MHA MacIntyre Hudson’s Motor Specialist Team has seen a significant rise in HMRC enquiries at both franchised car dealerships and car supermarkets.

The Department’s activity is yielding results with many dealers becoming embroiled in uncomfortable and damaging VAT disputes.

HMRC’s current focus is on the values declared by dealers through their Dealer Management Systems (DMS) compared to those used to obtain finance for PCP customers.

Historically, this has some similarity to the practice of ‘bumping’ where a dealer deliberately showed a higher value on invoices issued to finance companies for a car sale, offset by a similarly higher value for the customer’s part exchange vehicle.

The net amount to be financed was unchanged, and the practice was usually carried out to meet lending criteria by overstating the true value of the customer’s initial contribution.

However, the current variation on this theme, arises from the role of finance house systems into which a sales consultant enters the details of a transaction in order to secure finance for their customer.

Those systems vary in both quality and the level of training given to dealers and the resulting VAT issues have become known as the ‘E-sig problem’, named after the electronic signature, required from the customer to obtain the finance.

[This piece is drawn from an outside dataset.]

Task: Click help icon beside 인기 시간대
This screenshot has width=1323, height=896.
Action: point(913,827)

Typically, a sale will incorporate many different elements, all of which need to be entered accurately to ensure that documents match the correct VAT treatment.

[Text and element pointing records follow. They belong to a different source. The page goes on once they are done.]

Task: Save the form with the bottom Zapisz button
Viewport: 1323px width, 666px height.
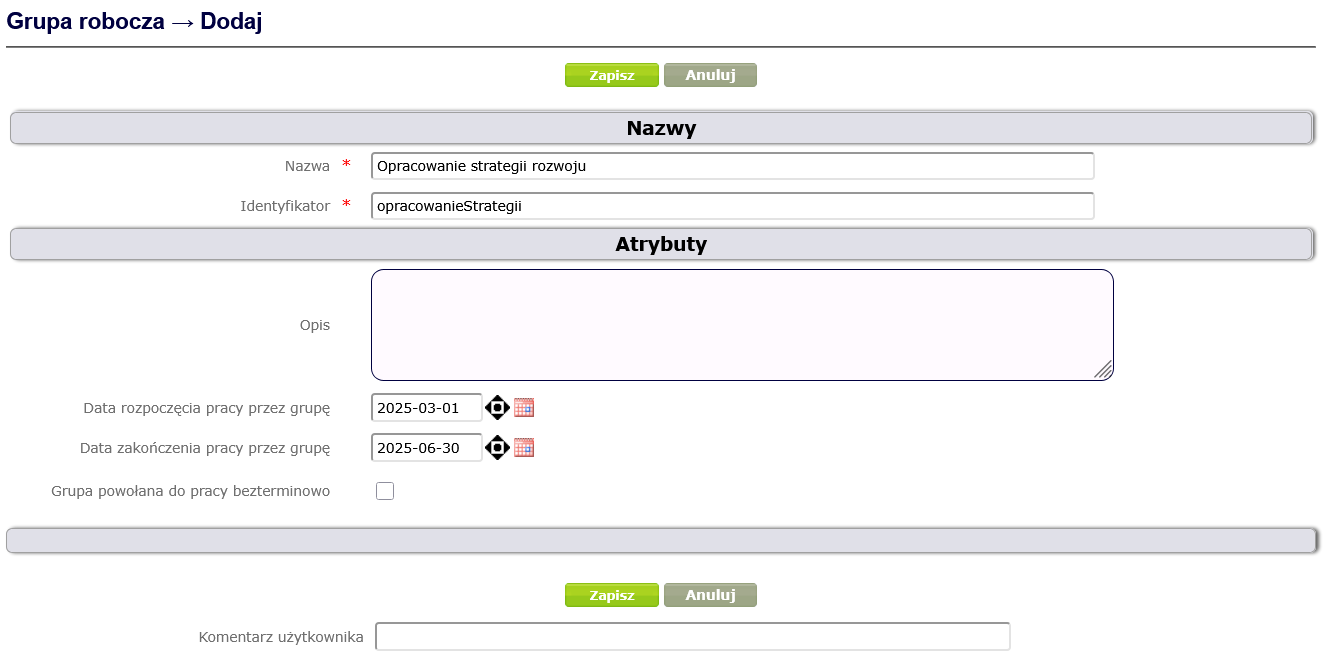Action: pos(611,595)
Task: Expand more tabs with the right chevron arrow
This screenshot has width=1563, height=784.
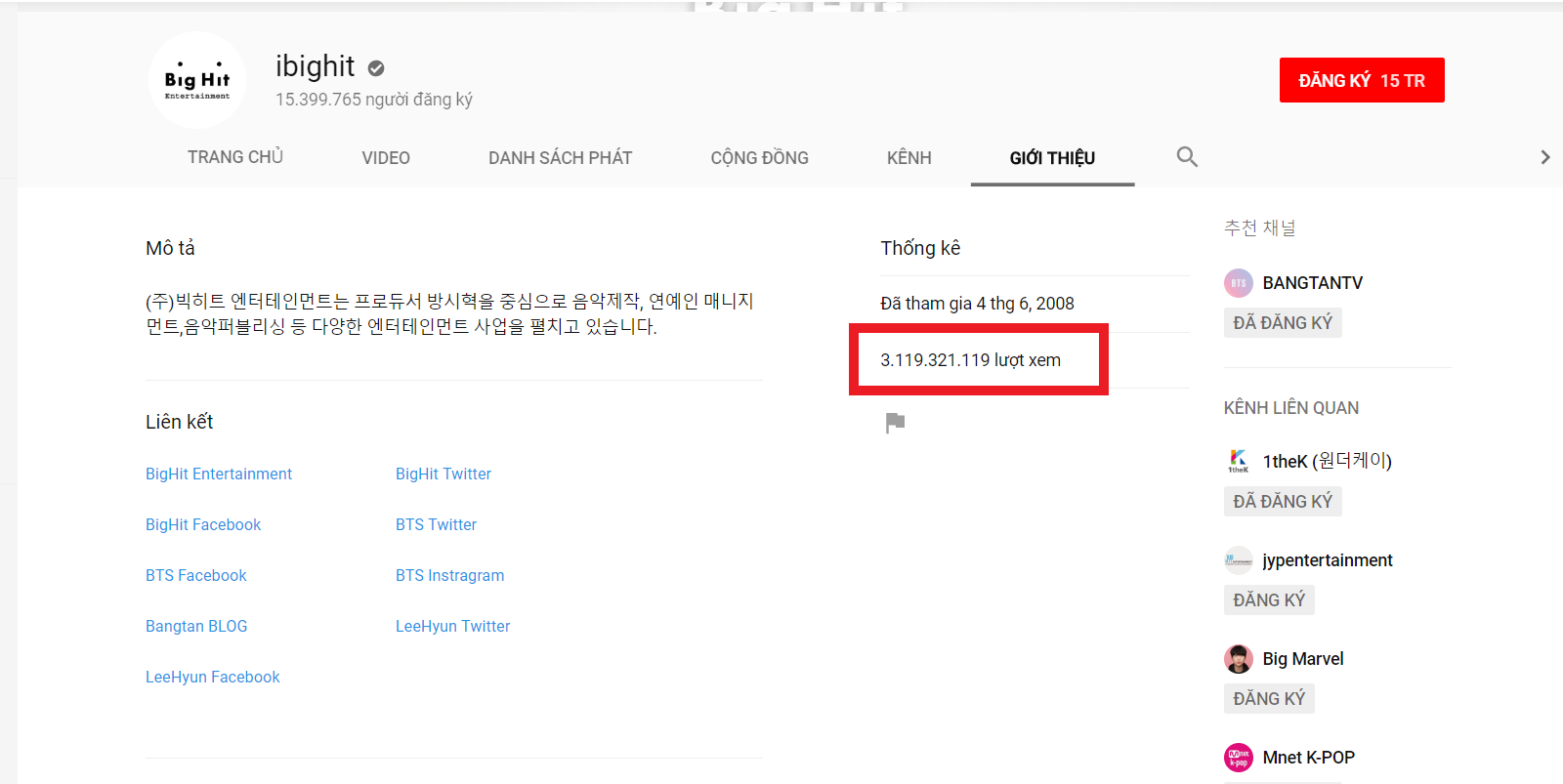Action: [x=1544, y=157]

Those include: the sale price of the car; discounts and deposit contributions; whether it is a qualifying car (in the context of second-hand vehicles); the customer’s cash deposit; part-exchange values; GAP insurance; negative equity and RFL.

A busy sales consultant’s main interest is in securing enough finance to make the sale and is often faced with using numerous finance systems, some of which are poorly designed.

All too frequently, non-VATable items such as GAP insurance, RFL and negative equity are included within the sale price of the new car, because the sales consultant knows that this will produce the right amount of finance.

What the consultant doesn’t realise is that the values entered are used by the finance house to produce an invoice on the dealer’s behalf. The values on that document will not match the invoice produced by the dealer’s own DMS, on which each of the different elements of the sale are correctly analysed.

The VAT problem arises because the accounts team at the dealer declare VAT according to the DMS document, but under PCP a car is contractually sold to the finance company.

HMRC unsurprisingly regard the vehicle invoice produced by the finance house as being the true figure for VAT purposes.

The amounts involved are significant.

HMRC are regularly issuing assessments in excess of £100,000 at mid-sized dealerships. With that level of easy pickings, it is little wonder that the sector has become a regular target for the VATman.

Of course, this also leads to HMRC looking closely at any other potential errors and they now arrive at a dealership with a shopping list of potential VAT underdeclarations.

So what can be done? The ideal starting point is to ensure that finance deals are entered onto systems accurately.

This means investing time training sales consultants and ensuring that there is good communication between accounts, sales and lenders to ensure that everyone understands their respective responsibilities.

Dealers who have not yet been contacted should anticipate a VAT inspection and start to test systems.

Early advice from specialists can help resolve the problem before or during an enquiry – HMRC know some of the solutions, but disappointingly they are not always willing to share possible ways in which their assessments can be mitigated.